Exercise objective = Look through the records below for the line holding "Viewport: 1200px width, 543px height.". Write it out exactly, with each following line through the line holding "The height and width of the screenshot is (614, 1356).".

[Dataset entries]
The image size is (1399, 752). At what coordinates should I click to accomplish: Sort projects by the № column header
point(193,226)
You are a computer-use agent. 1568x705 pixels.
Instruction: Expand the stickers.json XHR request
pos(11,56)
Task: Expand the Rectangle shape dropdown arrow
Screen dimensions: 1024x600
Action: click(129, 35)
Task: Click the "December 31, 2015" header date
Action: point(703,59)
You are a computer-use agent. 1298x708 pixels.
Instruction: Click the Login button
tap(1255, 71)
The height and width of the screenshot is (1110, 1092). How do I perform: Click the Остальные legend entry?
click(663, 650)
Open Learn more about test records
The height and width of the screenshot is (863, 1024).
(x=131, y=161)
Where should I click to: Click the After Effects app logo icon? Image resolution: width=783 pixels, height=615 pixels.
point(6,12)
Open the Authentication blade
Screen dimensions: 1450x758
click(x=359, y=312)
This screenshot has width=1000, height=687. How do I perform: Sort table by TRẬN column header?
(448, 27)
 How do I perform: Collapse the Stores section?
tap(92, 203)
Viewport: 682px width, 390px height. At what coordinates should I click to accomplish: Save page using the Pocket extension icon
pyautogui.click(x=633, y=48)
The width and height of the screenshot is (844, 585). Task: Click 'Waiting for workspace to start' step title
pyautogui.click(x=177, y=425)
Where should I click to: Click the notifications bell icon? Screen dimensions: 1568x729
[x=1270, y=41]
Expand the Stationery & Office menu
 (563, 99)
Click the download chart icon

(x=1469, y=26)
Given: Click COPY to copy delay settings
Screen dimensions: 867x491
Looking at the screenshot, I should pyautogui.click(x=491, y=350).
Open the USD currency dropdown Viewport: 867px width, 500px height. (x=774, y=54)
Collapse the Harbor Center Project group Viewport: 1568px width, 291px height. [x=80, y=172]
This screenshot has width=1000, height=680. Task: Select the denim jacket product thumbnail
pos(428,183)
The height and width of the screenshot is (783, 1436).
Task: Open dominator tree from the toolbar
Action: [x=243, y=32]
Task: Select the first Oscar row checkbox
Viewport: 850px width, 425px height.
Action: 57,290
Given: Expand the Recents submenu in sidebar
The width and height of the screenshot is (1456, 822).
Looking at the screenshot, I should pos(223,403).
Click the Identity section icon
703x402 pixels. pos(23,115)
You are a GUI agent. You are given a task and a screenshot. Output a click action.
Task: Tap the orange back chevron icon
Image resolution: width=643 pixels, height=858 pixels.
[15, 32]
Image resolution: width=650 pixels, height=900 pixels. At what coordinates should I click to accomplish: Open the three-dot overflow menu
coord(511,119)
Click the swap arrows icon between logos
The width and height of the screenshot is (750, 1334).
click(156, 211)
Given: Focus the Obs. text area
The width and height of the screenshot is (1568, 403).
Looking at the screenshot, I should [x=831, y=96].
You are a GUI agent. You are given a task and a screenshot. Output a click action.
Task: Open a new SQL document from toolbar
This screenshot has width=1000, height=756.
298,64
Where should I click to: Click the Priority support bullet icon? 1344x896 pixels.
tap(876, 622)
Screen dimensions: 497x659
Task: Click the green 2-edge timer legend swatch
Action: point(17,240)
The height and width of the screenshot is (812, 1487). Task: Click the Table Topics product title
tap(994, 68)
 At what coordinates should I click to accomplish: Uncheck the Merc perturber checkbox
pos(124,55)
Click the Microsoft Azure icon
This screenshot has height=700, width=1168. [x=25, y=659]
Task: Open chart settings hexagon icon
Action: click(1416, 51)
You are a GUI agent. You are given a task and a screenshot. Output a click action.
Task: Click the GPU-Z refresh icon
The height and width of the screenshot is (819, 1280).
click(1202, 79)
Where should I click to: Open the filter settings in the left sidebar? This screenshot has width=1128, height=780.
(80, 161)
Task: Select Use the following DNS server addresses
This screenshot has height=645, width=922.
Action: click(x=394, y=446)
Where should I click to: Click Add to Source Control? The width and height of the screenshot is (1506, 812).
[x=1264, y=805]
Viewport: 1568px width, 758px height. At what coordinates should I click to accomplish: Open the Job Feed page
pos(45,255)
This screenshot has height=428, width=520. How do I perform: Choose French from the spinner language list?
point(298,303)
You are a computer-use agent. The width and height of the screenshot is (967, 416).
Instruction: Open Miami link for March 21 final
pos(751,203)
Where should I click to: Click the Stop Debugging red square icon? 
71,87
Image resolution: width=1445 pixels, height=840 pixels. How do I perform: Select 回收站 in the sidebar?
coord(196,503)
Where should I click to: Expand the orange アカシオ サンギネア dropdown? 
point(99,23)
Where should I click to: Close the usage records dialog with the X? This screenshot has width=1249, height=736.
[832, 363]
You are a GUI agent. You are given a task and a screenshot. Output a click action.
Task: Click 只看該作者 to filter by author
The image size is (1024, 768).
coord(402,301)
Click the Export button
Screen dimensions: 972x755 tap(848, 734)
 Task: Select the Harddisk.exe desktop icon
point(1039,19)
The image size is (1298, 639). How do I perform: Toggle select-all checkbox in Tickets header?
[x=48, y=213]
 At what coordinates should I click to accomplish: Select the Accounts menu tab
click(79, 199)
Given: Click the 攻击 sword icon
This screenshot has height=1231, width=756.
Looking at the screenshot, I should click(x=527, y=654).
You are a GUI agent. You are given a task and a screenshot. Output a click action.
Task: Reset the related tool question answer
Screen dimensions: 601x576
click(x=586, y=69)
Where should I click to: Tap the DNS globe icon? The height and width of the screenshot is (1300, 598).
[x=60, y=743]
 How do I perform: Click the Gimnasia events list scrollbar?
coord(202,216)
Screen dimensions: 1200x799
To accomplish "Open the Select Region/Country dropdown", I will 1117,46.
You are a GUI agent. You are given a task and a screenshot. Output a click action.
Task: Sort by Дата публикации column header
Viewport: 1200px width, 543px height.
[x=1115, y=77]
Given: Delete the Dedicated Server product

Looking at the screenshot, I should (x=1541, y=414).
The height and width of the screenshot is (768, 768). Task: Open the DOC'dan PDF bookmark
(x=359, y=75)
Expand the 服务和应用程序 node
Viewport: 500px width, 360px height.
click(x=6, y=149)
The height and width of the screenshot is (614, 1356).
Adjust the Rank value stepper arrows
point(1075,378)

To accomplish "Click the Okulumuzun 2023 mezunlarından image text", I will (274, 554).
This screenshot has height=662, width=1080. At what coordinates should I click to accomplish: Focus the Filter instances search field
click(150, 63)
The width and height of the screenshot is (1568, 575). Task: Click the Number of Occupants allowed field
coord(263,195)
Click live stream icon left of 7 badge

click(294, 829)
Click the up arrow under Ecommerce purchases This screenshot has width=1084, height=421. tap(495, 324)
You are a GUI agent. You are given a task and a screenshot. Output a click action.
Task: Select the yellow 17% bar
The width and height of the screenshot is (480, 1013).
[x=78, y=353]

Solution for this task =
Viewport: 1200px width, 543px height.
[x=1115, y=77]
Given: Delete the Dedicated Server product

Looking at the screenshot, I should (x=1541, y=414).
The height and width of the screenshot is (768, 768). Task: Open the DOC'dan PDF bookmark
(x=359, y=75)
Expand the 服务和应用程序 node
Viewport: 500px width, 360px height.
click(x=6, y=149)
The height and width of the screenshot is (614, 1356).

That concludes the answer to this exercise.